(TEXT TO READ):

It was in this way that Egyptian hieroglyphics were first successfully studied.
Remember that three consonants seldom come together; no word is formed without the help of one or more vowels; the final letter or letters more often supply a clue than the capital letter or beginning syllable, especially in the so-called courthands.
Beware of too imaginative guesses. Although this fault is easily remedied, still, it is better to spell a word out letter by letter, however unintelligible and depressing the result at first may be. It is so easy to take a name or word for granted, and an idea once seized upon is not quickly eradicated, and may bring about absurd results and deductions.
Do not ponder too long over a word which puzzles you, but go on, leaving gaps in your copy with a stroke underneath corresponding with or leaving sufficient space for the missing word. These spaces can then be filled in afterwards, when the general sense of the document has been mastered, and the aspect of the particular style of writing has become familiar. Then it will be found that words hitherto seemingly unintelligible resolve themselves into readable form, and although apparently impossible to decipher at the first reading, later on they present no difficulty. A little practice and patience soon overcome the difficulties of the first start, and after that the progress is rapid.
To begin by learning a variety of old alphabets seems to me so much waste of time, although it would be a valuable groundwork to commence with. The true alphabet for beginners lies in the contracted words, whose missing portions must be supplied by the reader from the few letters given, which are often not even one connected syllable, but instead merely one or two letters out of the missing syllable clustered together.

(INFORMATION SHOWN):

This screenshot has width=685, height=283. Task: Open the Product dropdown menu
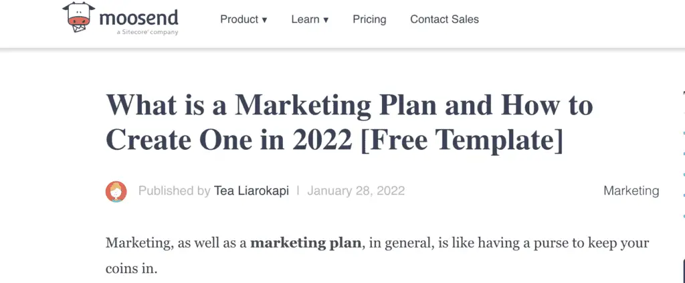click(243, 19)
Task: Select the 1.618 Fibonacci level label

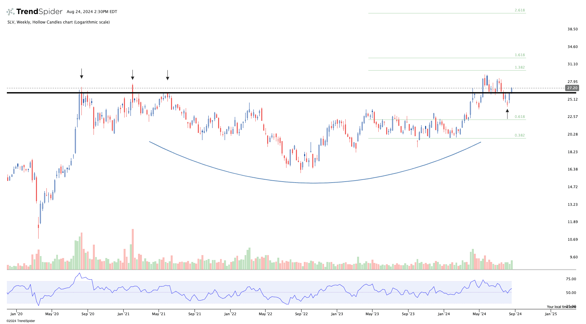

(REQUIRED WORK):
• a. According to the passage on deciphering old handwriting, where does the true alphabet for beginners lie?
• b. Set down part of the passage on deciphering old handwriting word for word, beginning at "It was in this" and stopping after "the so-called courthands.".
• c. Carry the passage on deciphering old handwriting further, picking up after its final sentence.

(OUTPUTS):
• a. In the contracted words.

• b.
It was in this way that Egyptian hieroglyphics were first successfully studied.
Remember that three consonants seldom come together; no word is formed without the help of one or more vowels; the final letter or letters more often supply a clue than the capital letter or beginning syllable, especially in the so-called courthands.

• c.
The reason for this style of writing was to save time and material. With use, it grew into a complete system, a language of its own. At the time it was penned, these contractions were no doubt perfectly familiar to all, just as our modern abbreviations are. Of these last there are more contractions in use nowadays than would at first be realized—our daily correspondence is full of them; these may have originated from the older system of contractions, relics of it, still left lingering on.
A few examples of modern abbreviations will not be out of place here, as showing that a contracted form of writing is not so very difficult or extraordinary after all.
&, and, derived from the Latin et; the second example, which is still in use, can be traced in very old documents from et, till gradually it assumed its modern shape.
Mr, mister or master; Sr for sir was formerly in common use.
Co, company; Cie, compagnie (French).
etc., derived from the first three letters of the Latin word etcetera.
The words ‘with, which, whereof, where,’ etc., were formerly abbreviated; also yr for your, ye the, and many others now obsolete.
Pounds, shillings and pence we still designate by the Latin £ s. d.
The long word ‘affectionate’ is seldom written in full; so, too, with many other words there are recognised forms of contraction, and when this is borne in mind the abbreviations of old deeds appear in quite a different light, and we attack their difficulties with less dread of failure.